PUBLISHED: 11:55 09 February 2018 | UPDATED: 12:02 09 February 2018

The Countess of Wessex gets to know a young visitor during a visit to Break's Morley House at King's Lynn. Picture: Submitted

The Countess of Wessex gets to know a young visitor during a visit to Break's Morley House at King's Lynn. Picture: Submitted


Almost 1,000 people have signed a petition to save a lifeline for special needs children and their families.

Morley House in King’s provides breaks and boarding for 25 children and young people with special needs.

But Norfolk County Council, which funds the children’s stays, has told devastated parents it will not renew its contract with Break, which runs the centre, when it ends in August.

Now mum Jessica Kibble has launched an online petition against the move.

She said: “For my family and many others Morley House is a lifeline.

“The only place we know our child is safe and well looked after which enables us to relax and meet the needs of our younger child and give her the every day experiences we cannot safely provide while caring for our older daughter, day trips to the beach or even visits to the homes of family and friends are impossible apart from the times our older daughter is in respite.

“We need your support to reverse this decision and ensure our children and the many children who will come after ours still have access to this essential service.”
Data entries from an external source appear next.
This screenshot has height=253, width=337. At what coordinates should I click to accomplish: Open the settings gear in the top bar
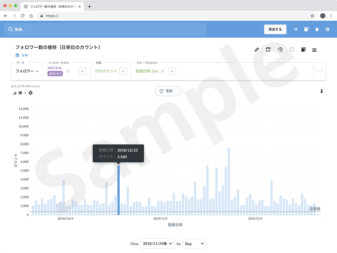click(327, 30)
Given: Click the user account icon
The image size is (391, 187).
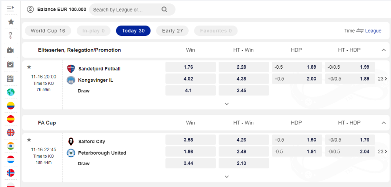Looking at the screenshot, I should 31,10.
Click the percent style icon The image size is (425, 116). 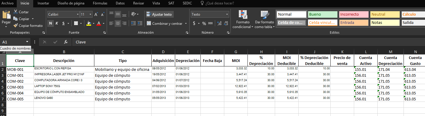pyautogui.click(x=204, y=24)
The petition, which has collected 969 signatures in three days, calls for Morley House to remain open.

MORE - click here to go to the petition

It adds: “Residential respite such as Morley House is essential to the well-being of these disabled children - who have already been assessed as needing the highest level of support - and their families who depend on the time to give other siblings or family members support, and access parts of every day life.

“They allow children to make friends and try activities and days out which other children take for granted.”

Norfolk County Council said that it had to use its resources in the most efficient way to ensure it supported as many children as possible.

Norfolk-based charity Break, which runs Morley House, said: “We are very sad about this and will do all we can to support families affected through the transition phase.

“We hope that we can continue to support children and families through the provision of a new residential children’s home for children with complex needs.”